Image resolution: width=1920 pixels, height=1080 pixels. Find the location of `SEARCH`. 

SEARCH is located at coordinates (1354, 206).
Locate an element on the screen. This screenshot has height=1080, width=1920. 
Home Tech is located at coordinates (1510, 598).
——
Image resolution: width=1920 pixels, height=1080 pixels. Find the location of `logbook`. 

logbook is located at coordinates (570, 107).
——
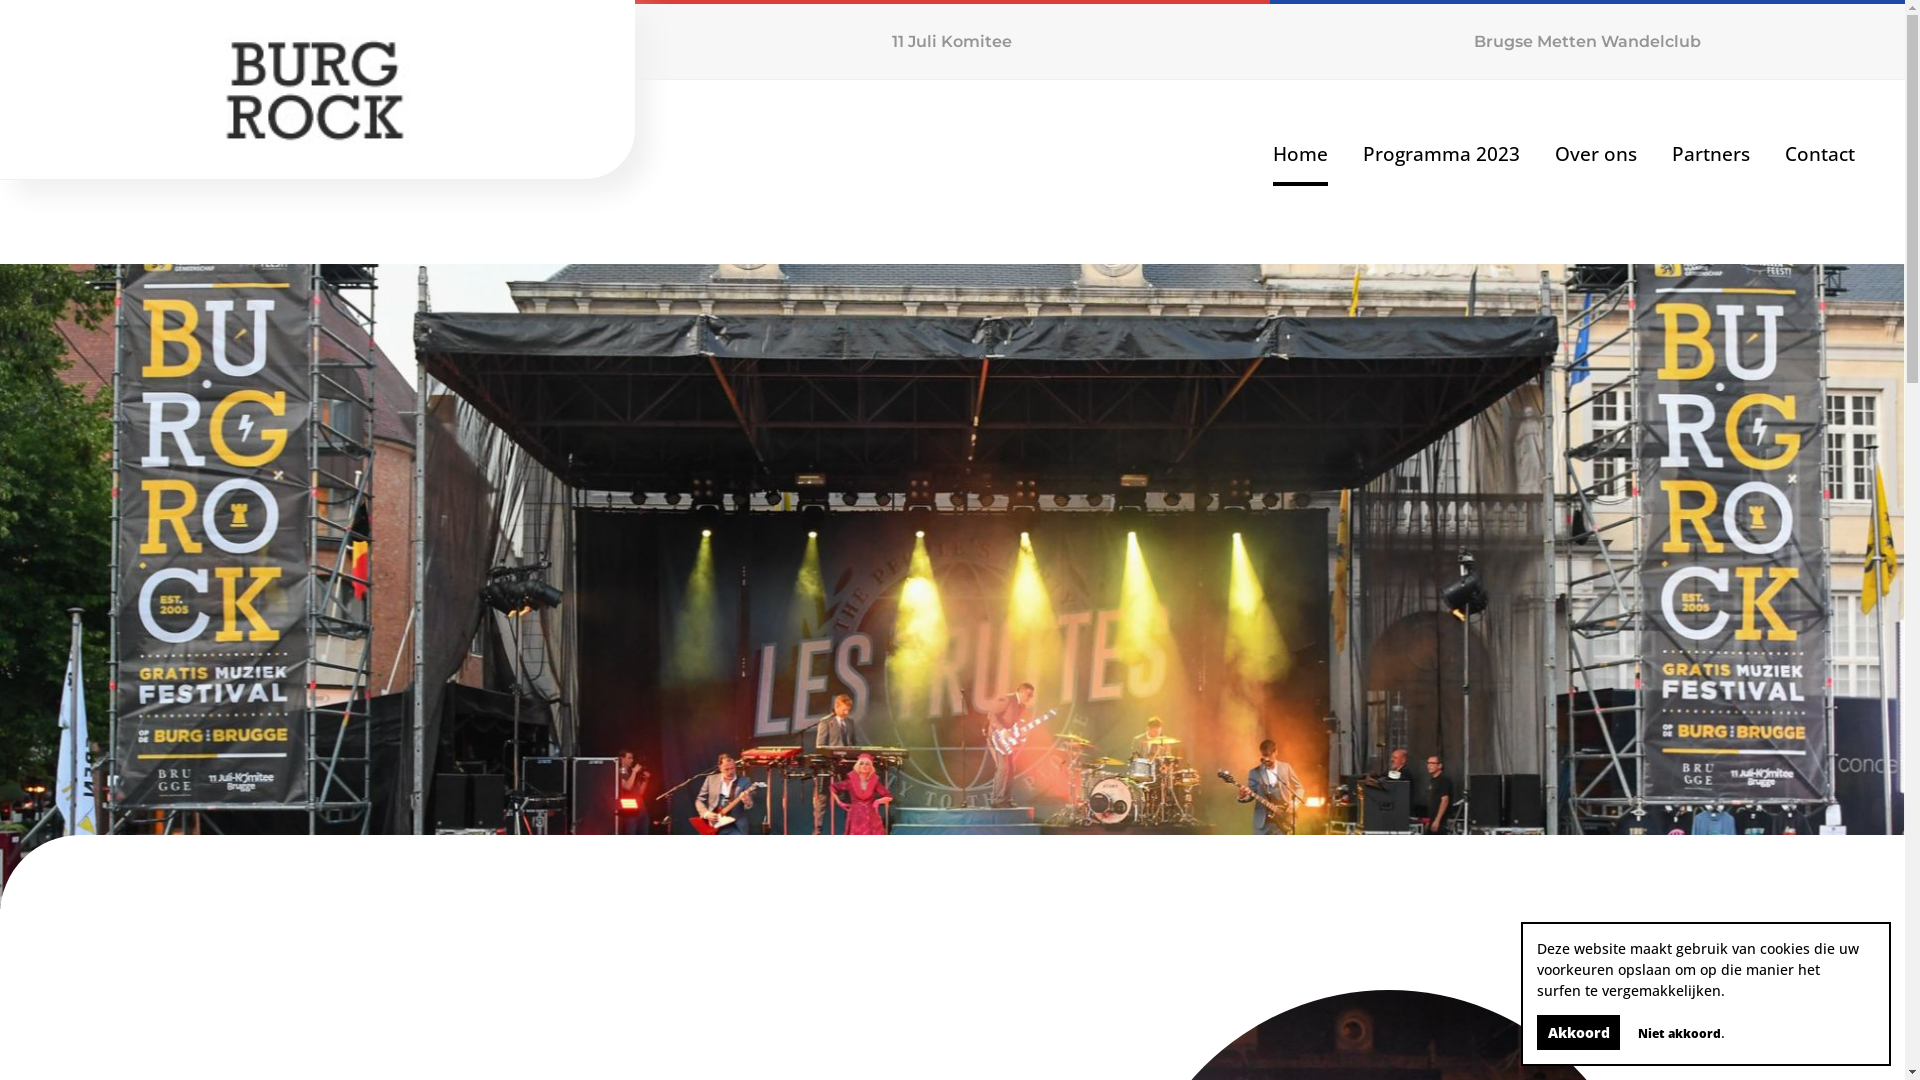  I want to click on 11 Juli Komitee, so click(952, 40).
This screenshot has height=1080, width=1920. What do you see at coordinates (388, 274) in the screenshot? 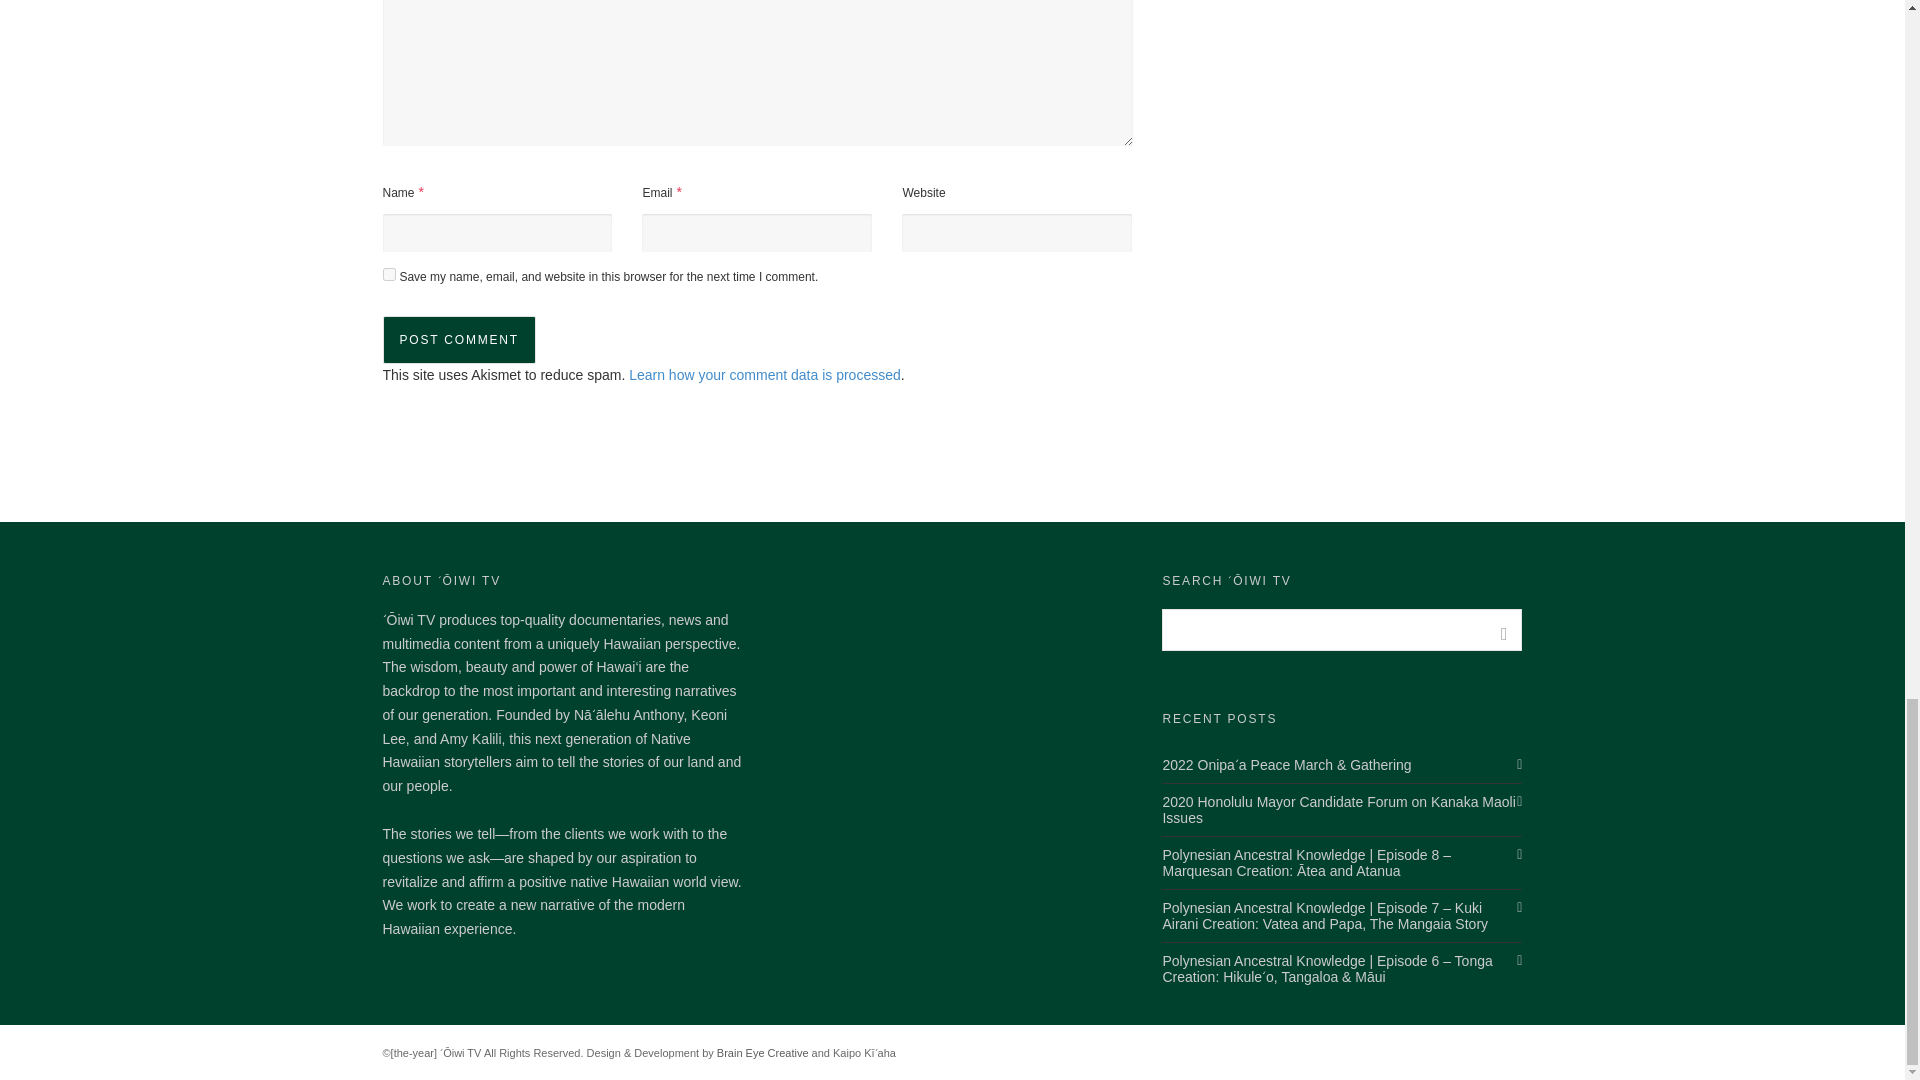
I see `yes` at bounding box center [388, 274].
——
[Your task]: Reproduce the lines starting with the one that contains "Locate an element" and going on through the one that contains "Home Tech is", replacing "screenshot" with "capture" and leaving everything else the same.

[Response]:
Locate an element on the screen. This capture has height=1080, width=1920. 
Home Tech is located at coordinates (1510, 598).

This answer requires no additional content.